The mentioned kernel update patch delivers some new features in the GLDv3 architecture. It makes packets 802.1q standard compliant by including priority tagging. Therefore the following Sun Cluster 3.x configuration should not be affected.
\* Sun Cluster 3.x which use ce, ge, hme, qfe, ipge or ixge network interfaces.
\* Sun Cluster 3.x which have back-to-back connections for the private interconnect.
\* Sun Cluster 3.x on Solaris 8 or Solaris 9.

Sunday Jan 18, 2009

ce_taskq_disable and Sun Cluster 3.x


The /etc/system variable "set ce:ce_taskq_disable=1" is always in discussion with Sun Cluster 3.x. Now some new features available which makes this value unnecessary. If the following conditions are met then remove "set ce:ce_taskq_disable=1" from /etc/system .

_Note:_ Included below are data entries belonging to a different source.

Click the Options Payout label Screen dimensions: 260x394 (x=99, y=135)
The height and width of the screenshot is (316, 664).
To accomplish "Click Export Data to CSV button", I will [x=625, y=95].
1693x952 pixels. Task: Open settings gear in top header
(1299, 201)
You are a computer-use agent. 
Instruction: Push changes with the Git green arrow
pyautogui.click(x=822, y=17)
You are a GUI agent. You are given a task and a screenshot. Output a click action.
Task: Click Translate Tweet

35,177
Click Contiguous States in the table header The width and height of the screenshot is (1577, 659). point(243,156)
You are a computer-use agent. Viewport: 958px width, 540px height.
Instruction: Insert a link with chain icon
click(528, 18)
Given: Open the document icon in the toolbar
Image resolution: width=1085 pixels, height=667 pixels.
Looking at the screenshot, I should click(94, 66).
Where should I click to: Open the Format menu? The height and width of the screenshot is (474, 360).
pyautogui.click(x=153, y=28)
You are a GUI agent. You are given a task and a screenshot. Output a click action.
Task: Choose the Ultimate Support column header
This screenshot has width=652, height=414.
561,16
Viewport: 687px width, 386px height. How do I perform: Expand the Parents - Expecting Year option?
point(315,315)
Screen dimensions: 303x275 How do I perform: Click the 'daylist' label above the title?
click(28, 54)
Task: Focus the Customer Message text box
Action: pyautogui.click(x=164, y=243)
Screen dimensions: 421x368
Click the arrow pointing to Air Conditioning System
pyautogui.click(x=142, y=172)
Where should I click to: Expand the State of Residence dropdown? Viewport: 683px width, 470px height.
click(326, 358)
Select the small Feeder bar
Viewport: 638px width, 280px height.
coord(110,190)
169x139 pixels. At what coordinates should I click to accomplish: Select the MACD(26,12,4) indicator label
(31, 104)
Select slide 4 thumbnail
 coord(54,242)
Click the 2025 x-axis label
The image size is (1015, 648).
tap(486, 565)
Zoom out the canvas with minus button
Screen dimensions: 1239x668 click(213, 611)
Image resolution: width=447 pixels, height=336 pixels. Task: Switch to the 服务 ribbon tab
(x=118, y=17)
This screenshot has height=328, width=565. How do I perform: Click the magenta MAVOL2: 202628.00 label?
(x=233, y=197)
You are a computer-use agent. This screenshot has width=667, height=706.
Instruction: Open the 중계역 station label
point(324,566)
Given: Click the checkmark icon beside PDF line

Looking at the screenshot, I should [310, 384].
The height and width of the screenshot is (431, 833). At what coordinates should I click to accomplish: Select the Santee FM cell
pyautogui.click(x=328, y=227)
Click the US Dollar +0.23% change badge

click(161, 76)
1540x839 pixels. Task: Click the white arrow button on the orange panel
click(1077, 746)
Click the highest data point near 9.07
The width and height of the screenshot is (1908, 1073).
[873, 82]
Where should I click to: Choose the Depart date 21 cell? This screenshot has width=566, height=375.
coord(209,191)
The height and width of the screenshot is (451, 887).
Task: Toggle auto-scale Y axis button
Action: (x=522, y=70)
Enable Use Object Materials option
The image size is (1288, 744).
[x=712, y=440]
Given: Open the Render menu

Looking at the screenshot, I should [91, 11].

Overview: There are two enhancements which are solved:

6281341: ce_taskq_disable should be able to set on per instance basis. (fixed in solaris patches)
6487117: Sun Cluster should automatically request for intr mode RX processing for private interconnects. (fixed in Sun Cluster patches)

These enhancements are integrated in
Solaris 10:
118777-12 SunOS 5.10: Sun GigaSwift Ethernet 1.0 driver patch (bundled in Solaris 10 5/08 Update5 onwards)
125915-01 SunOS 5.10: dlpi.h patch 125915-01 Obsoleted by: 128004-01 SunOS 5.10: dlpi.h patch
128004-01 SunOS 5.10: headerfile patch (bundled in Solaris 10 5/08 Update5 onwards)
120500-20 Sun Cluster 3.1: Core Patch for Solaris 10
or
126106-18 Sun Cluster 3.2: CORE patch for Solaris 10

Solaris 10_x86:
118778-11 SunOS 5.10_x86: Sun GigaSwift Ethernet 1.0 driver patch (bundled in Solaris 10 5/08 Update5 onwards)
125916-01 SunOS 5.10_x86: dlpi.h patch 125916-01 Obsoleted by: 128005-01 SunOS 5.10_x86: dlpi.h patch
128005-01 SunOS 5.10_x86: headerfile patch (bundled in Solaris 10 5/08 Update5 onwards)
120501-20 Sun Cluster 3.1: Core Patch for Solaris 10_x86
or
126107-18 Sun Cluster 3.2: CORE patch for Solaris 10_x86

Solaris 9:
112817-32 SunOS 5.9: Sun GigaSwift Ethernet 1.0 driver patch
126849-01 SunOS 5.9: patch usr/include/sys/dlpi.h
117949-35 Sun Cluster 3.1: Core Patch for Solaris 9
or
126105-18 Sun Cluster 3.2: CORE patch for Solaris 9

Note: There are NO patches for Solaris 8 and Solaris 9_x86 because the 6281341 is not backported to these releases.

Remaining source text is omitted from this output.